## Start RECORD LIST

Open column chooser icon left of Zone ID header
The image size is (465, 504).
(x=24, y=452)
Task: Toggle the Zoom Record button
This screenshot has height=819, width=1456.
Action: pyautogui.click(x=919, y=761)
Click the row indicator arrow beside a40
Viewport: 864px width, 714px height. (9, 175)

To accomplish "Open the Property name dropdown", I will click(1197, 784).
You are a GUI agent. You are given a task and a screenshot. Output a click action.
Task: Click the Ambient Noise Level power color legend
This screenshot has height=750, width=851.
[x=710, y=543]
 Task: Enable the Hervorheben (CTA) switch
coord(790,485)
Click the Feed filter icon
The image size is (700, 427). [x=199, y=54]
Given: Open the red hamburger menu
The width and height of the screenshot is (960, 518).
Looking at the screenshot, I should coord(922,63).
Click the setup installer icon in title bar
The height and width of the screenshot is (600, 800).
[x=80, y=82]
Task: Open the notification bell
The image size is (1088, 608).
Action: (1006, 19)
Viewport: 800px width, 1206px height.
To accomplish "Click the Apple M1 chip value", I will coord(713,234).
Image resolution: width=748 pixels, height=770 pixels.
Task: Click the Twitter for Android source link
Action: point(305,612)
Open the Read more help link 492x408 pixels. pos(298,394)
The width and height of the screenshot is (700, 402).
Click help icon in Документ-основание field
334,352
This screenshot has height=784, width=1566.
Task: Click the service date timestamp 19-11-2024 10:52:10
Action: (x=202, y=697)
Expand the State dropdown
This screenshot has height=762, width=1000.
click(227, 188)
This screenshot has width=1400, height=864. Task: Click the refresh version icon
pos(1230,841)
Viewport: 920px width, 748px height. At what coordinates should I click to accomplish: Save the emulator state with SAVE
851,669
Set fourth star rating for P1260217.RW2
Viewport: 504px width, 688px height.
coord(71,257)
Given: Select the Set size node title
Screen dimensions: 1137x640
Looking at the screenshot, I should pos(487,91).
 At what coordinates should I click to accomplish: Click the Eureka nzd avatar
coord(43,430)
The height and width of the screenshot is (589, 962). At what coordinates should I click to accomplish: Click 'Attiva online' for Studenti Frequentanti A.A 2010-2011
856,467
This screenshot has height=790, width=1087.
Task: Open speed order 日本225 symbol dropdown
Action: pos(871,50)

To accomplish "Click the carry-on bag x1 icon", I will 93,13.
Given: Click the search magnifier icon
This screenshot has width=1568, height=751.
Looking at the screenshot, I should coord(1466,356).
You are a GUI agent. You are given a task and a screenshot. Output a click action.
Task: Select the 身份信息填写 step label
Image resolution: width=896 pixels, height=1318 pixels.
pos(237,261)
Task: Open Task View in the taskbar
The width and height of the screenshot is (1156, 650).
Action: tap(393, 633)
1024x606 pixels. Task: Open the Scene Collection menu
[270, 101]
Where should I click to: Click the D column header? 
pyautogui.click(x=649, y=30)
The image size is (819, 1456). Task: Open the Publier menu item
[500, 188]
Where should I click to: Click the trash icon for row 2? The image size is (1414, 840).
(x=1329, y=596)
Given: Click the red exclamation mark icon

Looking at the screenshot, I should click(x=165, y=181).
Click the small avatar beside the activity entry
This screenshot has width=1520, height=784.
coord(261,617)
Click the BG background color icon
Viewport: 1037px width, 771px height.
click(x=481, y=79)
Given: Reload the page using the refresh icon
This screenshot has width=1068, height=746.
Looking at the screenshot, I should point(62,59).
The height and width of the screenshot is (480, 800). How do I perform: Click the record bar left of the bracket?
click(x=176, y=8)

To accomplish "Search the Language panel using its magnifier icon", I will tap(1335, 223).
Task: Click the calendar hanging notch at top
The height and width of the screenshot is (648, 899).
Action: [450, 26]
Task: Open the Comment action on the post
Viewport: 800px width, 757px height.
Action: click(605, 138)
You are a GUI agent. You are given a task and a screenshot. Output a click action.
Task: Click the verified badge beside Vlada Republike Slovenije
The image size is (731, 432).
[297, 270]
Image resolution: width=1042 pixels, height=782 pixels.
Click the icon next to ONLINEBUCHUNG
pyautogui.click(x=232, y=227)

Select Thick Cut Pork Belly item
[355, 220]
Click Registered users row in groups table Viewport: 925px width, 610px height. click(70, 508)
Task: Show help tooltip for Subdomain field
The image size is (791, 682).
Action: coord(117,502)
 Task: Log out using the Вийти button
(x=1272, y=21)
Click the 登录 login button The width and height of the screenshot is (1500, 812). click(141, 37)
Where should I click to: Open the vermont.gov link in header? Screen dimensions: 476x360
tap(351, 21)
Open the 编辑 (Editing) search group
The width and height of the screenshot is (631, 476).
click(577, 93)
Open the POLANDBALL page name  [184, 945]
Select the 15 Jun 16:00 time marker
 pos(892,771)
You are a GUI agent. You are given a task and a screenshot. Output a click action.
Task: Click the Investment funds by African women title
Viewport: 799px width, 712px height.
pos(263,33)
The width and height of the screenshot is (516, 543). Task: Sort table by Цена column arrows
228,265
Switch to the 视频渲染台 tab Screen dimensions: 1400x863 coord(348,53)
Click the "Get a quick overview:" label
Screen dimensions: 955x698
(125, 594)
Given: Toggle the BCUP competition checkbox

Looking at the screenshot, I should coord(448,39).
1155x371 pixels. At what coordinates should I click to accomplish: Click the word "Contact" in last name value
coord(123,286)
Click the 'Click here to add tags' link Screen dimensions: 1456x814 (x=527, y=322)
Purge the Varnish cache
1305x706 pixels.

## End RECORD LIST

EXERCISE PROMPT: Please rewrite all the lines above, changing "notification bell" to "alert bell" and keeping everything else the same.

FULL RESPONSE:
Open column chooser icon left of Zone ID header
The image size is (465, 504).
(x=24, y=452)
Task: Toggle the Zoom Record button
This screenshot has height=819, width=1456.
Action: pyautogui.click(x=919, y=761)
Click the row indicator arrow beside a40
Viewport: 864px width, 714px height. (9, 175)

To accomplish "Open the Property name dropdown", I will click(1197, 784).
You are a GUI agent. You are given a task and a screenshot. Output a click action.
Task: Click the Ambient Noise Level power color legend
This screenshot has height=750, width=851.
[x=710, y=543]
 Task: Enable the Hervorheben (CTA) switch
coord(790,485)
Click the Feed filter icon
The image size is (700, 427). [x=199, y=54]
Given: Open the red hamburger menu
The width and height of the screenshot is (960, 518).
Looking at the screenshot, I should coord(922,63).
Click the setup installer icon in title bar
The height and width of the screenshot is (600, 800).
[x=80, y=82]
Task: Open the alert bell
The image size is (1088, 608).
Action: (1006, 19)
Viewport: 800px width, 1206px height.
To accomplish "Click the Apple M1 chip value", I will coord(713,234).
Image resolution: width=748 pixels, height=770 pixels.
Task: Click the Twitter for Android source link
Action: point(305,612)
Open the Read more help link 492x408 pixels. pos(298,394)
The width and height of the screenshot is (700, 402).
Click help icon in Документ-основание field
334,352
This screenshot has height=784, width=1566.
Task: Click the service date timestamp 19-11-2024 10:52:10
Action: (x=202, y=697)
Expand the State dropdown
This screenshot has height=762, width=1000.
click(227, 188)
This screenshot has width=1400, height=864. Task: Click the refresh version icon
pos(1230,841)
Viewport: 920px width, 748px height. At what coordinates should I click to accomplish: Save the emulator state with SAVE
851,669
Set fourth star rating for P1260217.RW2
Viewport: 504px width, 688px height.
coord(71,257)
Given: Select the Set size node title
Screen dimensions: 1137x640
Looking at the screenshot, I should pos(487,91).
 At what coordinates should I click to accomplish: Click the Eureka nzd avatar
coord(43,430)
The height and width of the screenshot is (589, 962). At what coordinates should I click to accomplish: Click 'Attiva online' for Studenti Frequentanti A.A 2010-2011
856,467
This screenshot has height=790, width=1087.
Task: Open speed order 日本225 symbol dropdown
Action: pos(871,50)

To accomplish "Click the carry-on bag x1 icon", I will 93,13.
Given: Click the search magnifier icon
This screenshot has width=1568, height=751.
Looking at the screenshot, I should coord(1466,356).
You are a GUI agent. You are given a task and a screenshot. Output a click action.
Task: Select the 身份信息填写 step label
Image resolution: width=896 pixels, height=1318 pixels.
pos(237,261)
Task: Open Task View in the taskbar
The width and height of the screenshot is (1156, 650).
Action: tap(393, 633)
1024x606 pixels. Task: Open the Scene Collection menu
[270, 101]
Where should I click to: Click the D column header? 
pyautogui.click(x=649, y=30)
The image size is (819, 1456). Task: Open the Publier menu item
[500, 188]
Where should I click to: Click the trash icon for row 2? The image size is (1414, 840).
(x=1329, y=596)
Given: Click the red exclamation mark icon

Looking at the screenshot, I should click(x=165, y=181).
Click the small avatar beside the activity entry
This screenshot has width=1520, height=784.
coord(261,617)
Click the BG background color icon
Viewport: 1037px width, 771px height.
click(x=481, y=79)
Given: Reload the page using the refresh icon
This screenshot has width=1068, height=746.
Looking at the screenshot, I should point(62,59).
The height and width of the screenshot is (480, 800). How do I perform: Click the record bar left of the bracket?
click(x=176, y=8)

To accomplish "Search the Language panel using its magnifier icon", I will tap(1335, 223).
Task: Click the calendar hanging notch at top
The height and width of the screenshot is (648, 899).
Action: [450, 26]
Task: Open the Comment action on the post
Viewport: 800px width, 757px height.
Action: click(605, 138)
You are a GUI agent. You are given a task and a screenshot. Output a click action.
Task: Click the verified badge beside Vlada Republike Slovenije
The image size is (731, 432).
[297, 270]
Image resolution: width=1042 pixels, height=782 pixels.
Click the icon next to ONLINEBUCHUNG
pyautogui.click(x=232, y=227)

Select Thick Cut Pork Belly item
[355, 220]
Click Registered users row in groups table Viewport: 925px width, 610px height. click(70, 508)
Task: Show help tooltip for Subdomain field
The image size is (791, 682).
Action: coord(117,502)
 Task: Log out using the Вийти button
(x=1272, y=21)
Click the 登录 login button The width and height of the screenshot is (1500, 812). click(141, 37)
Where should I click to: Open the vermont.gov link in header? Screen dimensions: 476x360
tap(351, 21)
Open the 编辑 (Editing) search group
The width and height of the screenshot is (631, 476).
click(577, 93)
Open the POLANDBALL page name  [184, 945]
Select the 15 Jun 16:00 time marker
 pos(892,771)
You are a GUI agent. You are given a task and a screenshot. Output a click action.
Task: Click the Investment funds by African women title
Viewport: 799px width, 712px height.
pos(263,33)
The width and height of the screenshot is (516, 543). Task: Sort table by Цена column arrows
228,265
Switch to the 视频渲染台 tab Screen dimensions: 1400x863 coord(348,53)
Click the "Get a quick overview:" label
Screen dimensions: 955x698
(125, 594)
Given: Toggle the BCUP competition checkbox

Looking at the screenshot, I should coord(448,39).
1155x371 pixels. At what coordinates should I click to accomplish: Click the word "Contact" in last name value
coord(123,286)
Click the 'Click here to add tags' link Screen dimensions: 1456x814 (x=527, y=322)
Purge the Varnish cache
1305x706 pixels.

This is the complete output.